Task directions |
Below are some records. Pull every line that contains the word "Select".

Records shown |
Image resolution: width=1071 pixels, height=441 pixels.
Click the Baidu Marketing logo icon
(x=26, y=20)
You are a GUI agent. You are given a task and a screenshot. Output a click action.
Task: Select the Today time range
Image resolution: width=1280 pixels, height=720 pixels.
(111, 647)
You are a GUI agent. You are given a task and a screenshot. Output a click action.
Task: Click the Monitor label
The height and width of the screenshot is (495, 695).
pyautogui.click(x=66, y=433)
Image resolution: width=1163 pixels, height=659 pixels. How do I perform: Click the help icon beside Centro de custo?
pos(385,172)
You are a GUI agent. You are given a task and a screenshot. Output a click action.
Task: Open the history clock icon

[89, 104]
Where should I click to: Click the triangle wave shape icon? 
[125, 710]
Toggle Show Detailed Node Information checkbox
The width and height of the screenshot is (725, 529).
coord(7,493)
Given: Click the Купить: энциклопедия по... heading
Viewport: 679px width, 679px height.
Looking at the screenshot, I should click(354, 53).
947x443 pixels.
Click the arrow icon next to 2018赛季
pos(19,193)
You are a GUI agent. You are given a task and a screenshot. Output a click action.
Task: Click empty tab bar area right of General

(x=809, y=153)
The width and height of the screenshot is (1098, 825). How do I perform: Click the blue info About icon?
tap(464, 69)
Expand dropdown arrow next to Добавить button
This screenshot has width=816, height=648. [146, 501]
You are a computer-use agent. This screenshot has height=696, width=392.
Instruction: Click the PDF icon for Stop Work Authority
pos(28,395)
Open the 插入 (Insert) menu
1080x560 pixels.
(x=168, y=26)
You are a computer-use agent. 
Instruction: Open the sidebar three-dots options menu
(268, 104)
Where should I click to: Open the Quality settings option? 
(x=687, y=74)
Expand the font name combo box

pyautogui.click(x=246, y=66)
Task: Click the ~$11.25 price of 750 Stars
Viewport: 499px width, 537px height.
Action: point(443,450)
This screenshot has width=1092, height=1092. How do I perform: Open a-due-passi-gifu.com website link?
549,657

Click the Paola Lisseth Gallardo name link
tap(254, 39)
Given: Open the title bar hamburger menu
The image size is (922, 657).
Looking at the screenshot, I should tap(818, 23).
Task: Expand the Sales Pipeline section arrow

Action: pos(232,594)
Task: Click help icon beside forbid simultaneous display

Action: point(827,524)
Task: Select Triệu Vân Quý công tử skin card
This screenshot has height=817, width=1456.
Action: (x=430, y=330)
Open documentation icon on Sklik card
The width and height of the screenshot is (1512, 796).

Task response |
Task: Select the Today time range
Task: Select Triệu Vân Quý công tử skin card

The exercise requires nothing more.